Talking point: Do you think the move to online grocery shopping is a permanent one?
Last week, European aerospace giant Airbus announced its plans for the world’s first commercial zero-emission aircraft. Chief executive Guillaume Faury touted the airliner manufacturer’s three initial concepts as ‘historic’ and revealed launching plans for 2035. Airbus has collaborated with EasyJet on this matter in a year-long research project considering the future for hybrid and electric aircraft.
The new passenger planes are set to be fuelled by gas-turbine engines which will have been modified to burn liquid hydrogen. The move could significantly reduce aviation’s climate impact.
However, it should be noted that in order for the plan to work, huge investment will be needed not only in developing the aircraft but also for airports to commit to revamping their refuelling infrastructure. Faury recommended decisive action from the ‘entire aviation ecosystem’ to ensure success.
Talking point: What is rival Boeing doing to develop the aviation industry in a more environmentally friendly fashion?
High expectations ran for investors approaching Tesla’s 2020 Annual Meeting of Stockholders and Battery Day.
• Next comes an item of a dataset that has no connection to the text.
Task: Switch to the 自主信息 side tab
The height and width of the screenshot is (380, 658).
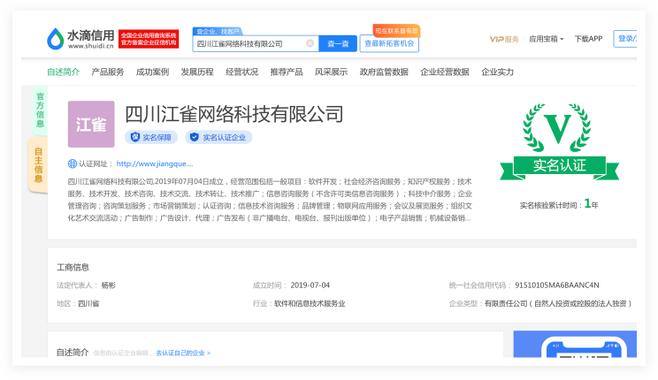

The company’s co-founder and CEO had encouraged speculation over an announcement for a ‘one million mile battery’. Despite other cutting-edge developments such as a new cathode plant in North America, a $25,000 car and improved battery range, the company’s stock value plunged more than $50bn, reinforcing Tesla as one of the most volatile in the stock market.
Talking point: What else has happened recently in the EV industry which may have had an impact on Tesla’s share price?